### Page excerpt

Ochkov et al. (2022) demonstrated how Jupyter Notebook and JupyterLab can be effectively integrated into STEM education, supporting various learning activities including problem formulation, scientific calculations, computational experiments, and interactive teaching materials [14]. On the other hand, empirical research on the combined educational use of WSL and the Jupyter Notebook remains limited; Ochkov et al. (2022) provide a comprehensive analysis of the impact of these environments on STEM education. Their study showed that the Jupyter Notebook and JupyterLab support a wide range of learning activities, from problem-setting formulation to scientific computation, computational experimentation, and even the creation of interactive teaching materials. In particular, the ability to integrate multiple programming languages (e.g., Python and R) and markup languages (e.g., Markdown and LaTeX) in a single environment has been pointed out as having the potential to deepen learners' understanding and promote practical skill acquisition. This finding provides theoretical support for the effectiveness of the parallel learning approach for Python and R languages proposed in this study and suggests that an integrated learning environment may contribute to the acquisition of multiple languages and practical data science skills. A survey of freshmen university students conducted by Kambe et al. (2024) (n = 102) reported significant individual differences in students' ICT utilization skills in a 14-item self-assessment of basic computer skills [15].
While these previous studies show that WSL and the Jupyter Notebook have great potential for data science education, they also highlight the lack of empirical studies on their effective implementation and long-term learning effects. This study aims to address this research gap and systematically examine the impact of a learning environment that integrates WSL and Jupyter Notebook on concurrent learning of multiple programming languages.

### Data extract
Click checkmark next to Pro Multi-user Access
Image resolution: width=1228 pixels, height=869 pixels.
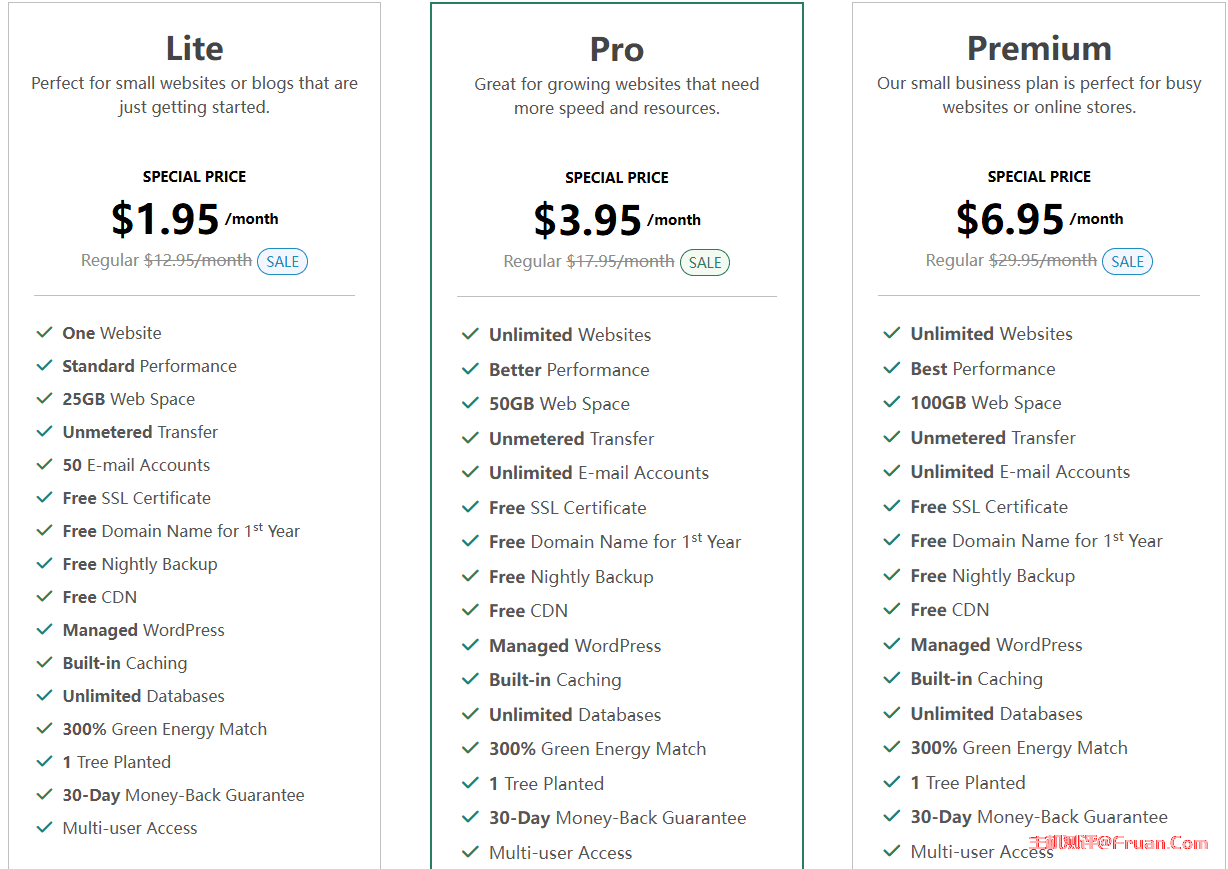470,852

### To be done
A. In the excerpt on Jupyter Notebook in education, how many freshman university students took part in the survey by Kambe et al. (2024)?
B. From the excerpt on Jupyter Notebook in education, extract the part that opens with the words containing "While these previous" and closes with "multiple programming languages.".

### Answer set
A. 102 students

B.
While these previous studies show that WSL and the Jupyter Notebook have great potential for data science education, they also highlight the lack of empirical studies on their effective implementation and long-term learning effects. This study aims to address this research gap and systematically examine the impact of a learning environment that integrates WSL and Jupyter Notebook on concurrent learning of multiple programming languages.